What the task requires
Copy the passage of the Kirsty Capes biography below from "- Born: 1993" to "by Bernadine Evaristo.", word for word.

- Born: 1993 (age 32–33) Chertsey, England
- Education: Brunel University London;
- Years active: 2017–present

= Kirsty Capes =

Kirsty Capes (born 1993) is an English contemporary novelist and publishing marketer. She is best known for her debut novel Careless (2021), written about the care system.

==Early life==
Capes was born in Chertsey, Surrey near Shepperton. At age two, she and her older brother were placed in foster care and subsequently raised by the Capes family.

Capes attended Thamesmead School and completed her A Levels at Strode's College. She graduated with a Bachelor of Arts (BA) in Creative Writing in 2014, Master of Arts (MA) in 2015 and PhD in 2019, all from Brunel University London. Her PhD, written on "Marxist-feminist readings of contemporary fiction", was supervised by Bernadine Evaristo.

==Career==
Capes began her career working in marketing and publishing. She joined HarperCollins as a Marketing Manager in 2019 for the Mills & Boon imprint.

Under the working title The Hatchling, as a 2017 WriteNow mentee and during her PhD, Capes developed her debut novel, partly inspired by her own experiences in the care system. In 2020, Orion Publishing Group acquired the rights to publish Capes' debut novel titled Careless in 2021. Ahead of its publication, Neal Street Productions optioned the novel for adaptation. Careless was longlisted for the 2022 Women's Prize for Fiction and the Ondaatje Prize, while the audiobook version was shortlisted for a British Book Award.

Capes reunited with Orion for the publication of her second and third novels Love Me, Love Me Not in 2022 and Girls in 2024 respectively.

==Personal life==
Capes has spoken out against transphobia and other issues in the publishing and bookselling industry.

==Bibliography==
===Novels===
- Careless (2021)
- Love Me, Love Me Not (2022)
- Girls (2024) (published as Daughters in the U.S.)

Available data
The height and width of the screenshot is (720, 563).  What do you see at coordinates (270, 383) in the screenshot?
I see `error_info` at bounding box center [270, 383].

Task response
- Born: 1993 (age 32–33) Chertsey, England
- Education: Brunel University London;
- Years active: 2017–present

= Kirsty Capes =

Kirsty Capes (born 1993) is an English contemporary novelist and publishing marketer. She is best known for her debut novel Careless (2021), written about the care system.

==Early life==
Capes was born in Chertsey, Surrey near Shepperton. At age two, she and her older brother were placed in foster care and subsequently raised by the Capes family.

Capes attended Thamesmead School and completed her A Levels at Strode's College. She graduated with a Bachelor of Arts (BA) in Creative Writing in 2014, Master of Arts (MA) in 2015 and PhD in 2019, all from Brunel University London. Her PhD, written on "Marxist-feminist readings of contemporary fiction", was supervised by Bernadine Evaristo.